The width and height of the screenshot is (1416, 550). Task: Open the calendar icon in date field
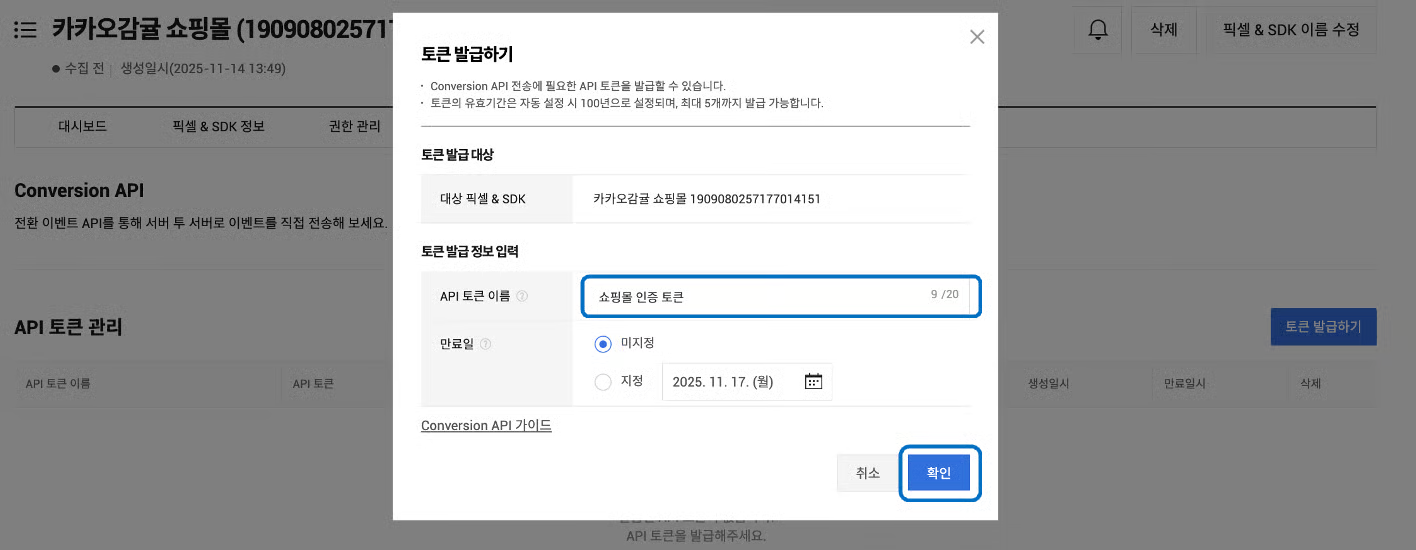[813, 382]
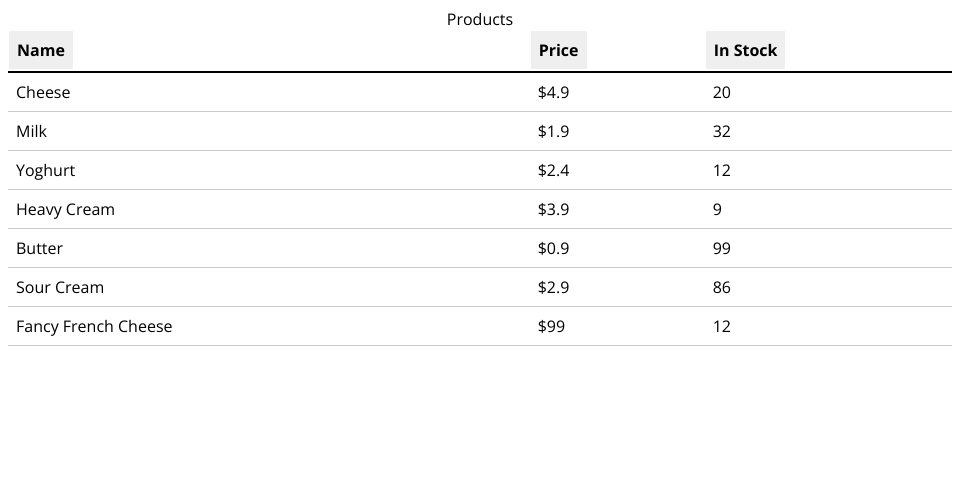This screenshot has width=960, height=500.
Task: Select the Heavy Cream name cell
Action: pos(66,209)
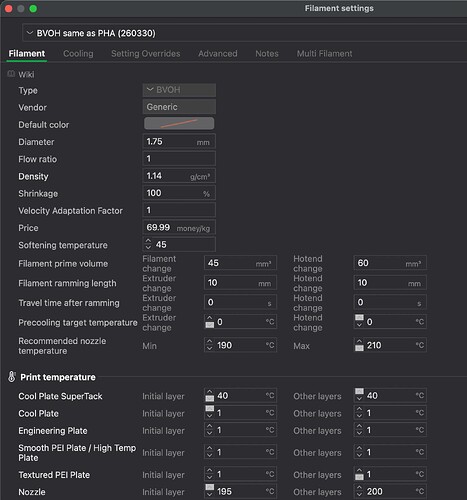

Your assignment:
Reproduce the records above exactly, excluding every picture.

Problem solution:
The width and height of the screenshot is (1416, 550). Task: Open the calendar icon in date field
[813, 382]
This screenshot has width=960, height=500.
Task: Select the Heavy Cream name cell
Action: pos(66,209)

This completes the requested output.